What to do -> Only lines with the string "profile" should be returned from the data below.

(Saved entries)
+-------+

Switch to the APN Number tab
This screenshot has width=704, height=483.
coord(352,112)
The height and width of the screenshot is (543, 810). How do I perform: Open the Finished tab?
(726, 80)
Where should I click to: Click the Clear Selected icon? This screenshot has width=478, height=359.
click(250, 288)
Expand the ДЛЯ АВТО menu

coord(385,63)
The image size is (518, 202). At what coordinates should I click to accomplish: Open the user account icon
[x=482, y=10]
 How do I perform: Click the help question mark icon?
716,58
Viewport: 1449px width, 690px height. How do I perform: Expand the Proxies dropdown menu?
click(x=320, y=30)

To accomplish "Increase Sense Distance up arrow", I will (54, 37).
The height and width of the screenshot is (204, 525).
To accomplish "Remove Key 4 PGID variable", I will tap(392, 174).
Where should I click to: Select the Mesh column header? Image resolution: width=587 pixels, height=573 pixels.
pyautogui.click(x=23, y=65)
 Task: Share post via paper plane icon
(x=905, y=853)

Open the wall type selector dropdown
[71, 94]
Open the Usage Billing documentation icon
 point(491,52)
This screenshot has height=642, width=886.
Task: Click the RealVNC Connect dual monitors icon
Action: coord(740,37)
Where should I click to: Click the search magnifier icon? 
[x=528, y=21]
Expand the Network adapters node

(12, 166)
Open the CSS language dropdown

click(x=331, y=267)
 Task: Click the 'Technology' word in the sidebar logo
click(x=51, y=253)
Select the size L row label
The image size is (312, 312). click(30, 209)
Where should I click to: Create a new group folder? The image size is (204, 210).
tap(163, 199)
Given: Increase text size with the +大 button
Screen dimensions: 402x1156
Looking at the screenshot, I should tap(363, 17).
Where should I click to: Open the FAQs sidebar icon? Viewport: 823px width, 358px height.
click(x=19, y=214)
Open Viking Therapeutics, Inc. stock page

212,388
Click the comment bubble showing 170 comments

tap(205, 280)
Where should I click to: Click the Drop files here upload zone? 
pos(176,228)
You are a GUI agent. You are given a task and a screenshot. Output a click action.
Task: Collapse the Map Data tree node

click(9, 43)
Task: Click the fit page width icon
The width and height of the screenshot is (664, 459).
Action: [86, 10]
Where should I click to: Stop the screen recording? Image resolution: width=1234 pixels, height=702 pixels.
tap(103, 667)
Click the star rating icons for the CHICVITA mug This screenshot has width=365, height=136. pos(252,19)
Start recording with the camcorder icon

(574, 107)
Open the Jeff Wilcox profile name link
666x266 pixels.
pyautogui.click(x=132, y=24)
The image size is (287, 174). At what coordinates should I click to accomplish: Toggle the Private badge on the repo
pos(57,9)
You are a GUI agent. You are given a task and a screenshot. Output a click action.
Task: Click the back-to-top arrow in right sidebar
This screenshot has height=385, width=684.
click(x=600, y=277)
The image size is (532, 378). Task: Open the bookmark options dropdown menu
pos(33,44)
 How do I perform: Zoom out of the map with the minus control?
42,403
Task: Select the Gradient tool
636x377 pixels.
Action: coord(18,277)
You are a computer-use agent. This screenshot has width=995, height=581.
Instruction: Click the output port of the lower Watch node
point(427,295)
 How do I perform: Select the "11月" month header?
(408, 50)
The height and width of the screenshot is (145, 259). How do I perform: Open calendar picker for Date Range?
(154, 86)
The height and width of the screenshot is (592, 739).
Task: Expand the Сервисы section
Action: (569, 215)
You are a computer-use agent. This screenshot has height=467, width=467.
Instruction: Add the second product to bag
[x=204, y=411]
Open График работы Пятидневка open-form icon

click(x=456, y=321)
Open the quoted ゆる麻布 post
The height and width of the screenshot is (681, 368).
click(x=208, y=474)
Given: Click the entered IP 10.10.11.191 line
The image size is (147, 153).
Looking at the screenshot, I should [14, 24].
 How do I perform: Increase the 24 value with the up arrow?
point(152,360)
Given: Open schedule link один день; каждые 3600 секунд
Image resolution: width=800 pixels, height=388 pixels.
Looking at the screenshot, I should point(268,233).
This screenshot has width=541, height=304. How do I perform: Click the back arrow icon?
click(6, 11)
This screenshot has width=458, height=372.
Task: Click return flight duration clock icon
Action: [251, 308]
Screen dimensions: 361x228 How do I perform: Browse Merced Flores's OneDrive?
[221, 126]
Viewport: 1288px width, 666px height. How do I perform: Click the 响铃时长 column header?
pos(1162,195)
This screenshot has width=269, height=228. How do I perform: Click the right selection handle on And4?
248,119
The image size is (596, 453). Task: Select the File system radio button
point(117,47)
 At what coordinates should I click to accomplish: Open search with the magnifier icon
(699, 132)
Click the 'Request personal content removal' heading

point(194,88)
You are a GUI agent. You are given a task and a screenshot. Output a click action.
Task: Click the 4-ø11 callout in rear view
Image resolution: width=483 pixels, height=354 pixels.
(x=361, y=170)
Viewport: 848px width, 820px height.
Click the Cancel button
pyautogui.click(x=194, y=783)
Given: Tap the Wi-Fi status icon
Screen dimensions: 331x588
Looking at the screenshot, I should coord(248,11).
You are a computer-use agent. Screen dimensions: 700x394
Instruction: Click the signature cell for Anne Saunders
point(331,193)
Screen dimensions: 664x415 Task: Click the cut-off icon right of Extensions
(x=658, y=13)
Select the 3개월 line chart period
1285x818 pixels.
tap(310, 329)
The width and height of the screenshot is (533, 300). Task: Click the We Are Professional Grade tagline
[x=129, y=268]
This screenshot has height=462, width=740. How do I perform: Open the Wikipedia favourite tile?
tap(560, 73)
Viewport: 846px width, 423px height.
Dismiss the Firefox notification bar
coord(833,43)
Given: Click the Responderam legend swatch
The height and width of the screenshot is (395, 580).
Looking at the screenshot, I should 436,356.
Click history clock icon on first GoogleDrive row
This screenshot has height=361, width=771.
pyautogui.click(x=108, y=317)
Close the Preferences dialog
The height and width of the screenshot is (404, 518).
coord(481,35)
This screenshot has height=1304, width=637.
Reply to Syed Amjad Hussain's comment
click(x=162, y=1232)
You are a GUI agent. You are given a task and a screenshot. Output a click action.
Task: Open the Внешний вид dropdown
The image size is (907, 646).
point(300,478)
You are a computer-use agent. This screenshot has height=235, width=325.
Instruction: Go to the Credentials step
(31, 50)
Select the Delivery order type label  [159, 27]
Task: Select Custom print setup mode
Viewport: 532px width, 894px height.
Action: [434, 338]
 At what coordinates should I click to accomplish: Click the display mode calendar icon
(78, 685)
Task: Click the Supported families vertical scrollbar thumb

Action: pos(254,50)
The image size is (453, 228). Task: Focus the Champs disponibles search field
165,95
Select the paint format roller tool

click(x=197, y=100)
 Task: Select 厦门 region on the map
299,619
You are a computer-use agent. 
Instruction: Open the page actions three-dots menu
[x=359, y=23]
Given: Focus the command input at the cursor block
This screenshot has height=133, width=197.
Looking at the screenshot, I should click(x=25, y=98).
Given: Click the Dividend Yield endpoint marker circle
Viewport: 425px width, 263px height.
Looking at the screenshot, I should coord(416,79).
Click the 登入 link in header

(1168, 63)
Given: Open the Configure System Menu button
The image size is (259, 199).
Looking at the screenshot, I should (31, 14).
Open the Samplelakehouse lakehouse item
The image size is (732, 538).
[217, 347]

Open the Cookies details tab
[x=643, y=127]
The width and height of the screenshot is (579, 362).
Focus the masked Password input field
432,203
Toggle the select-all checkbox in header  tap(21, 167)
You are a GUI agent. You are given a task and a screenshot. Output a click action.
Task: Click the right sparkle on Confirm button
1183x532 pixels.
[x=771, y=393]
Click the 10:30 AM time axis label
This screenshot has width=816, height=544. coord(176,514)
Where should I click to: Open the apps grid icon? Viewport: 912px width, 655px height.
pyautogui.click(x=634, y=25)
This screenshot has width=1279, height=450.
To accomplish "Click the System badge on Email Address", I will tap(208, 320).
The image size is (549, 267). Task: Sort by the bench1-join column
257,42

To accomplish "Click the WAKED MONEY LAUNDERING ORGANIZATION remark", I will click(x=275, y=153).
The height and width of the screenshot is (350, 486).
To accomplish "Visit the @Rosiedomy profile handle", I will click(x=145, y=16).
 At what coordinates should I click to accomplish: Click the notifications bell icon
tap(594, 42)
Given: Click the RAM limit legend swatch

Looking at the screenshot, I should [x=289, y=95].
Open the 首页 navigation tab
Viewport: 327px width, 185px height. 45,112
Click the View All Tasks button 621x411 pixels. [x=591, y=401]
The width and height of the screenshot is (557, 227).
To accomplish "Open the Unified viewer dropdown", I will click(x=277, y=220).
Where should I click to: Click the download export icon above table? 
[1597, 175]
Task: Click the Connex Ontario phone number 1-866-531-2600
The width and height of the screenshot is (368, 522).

+-------+

Solution to this problem ->
Open the Jeff Wilcox profile name link
To accomplish "Visit the @Rosiedomy profile handle", I will click(x=145, y=16).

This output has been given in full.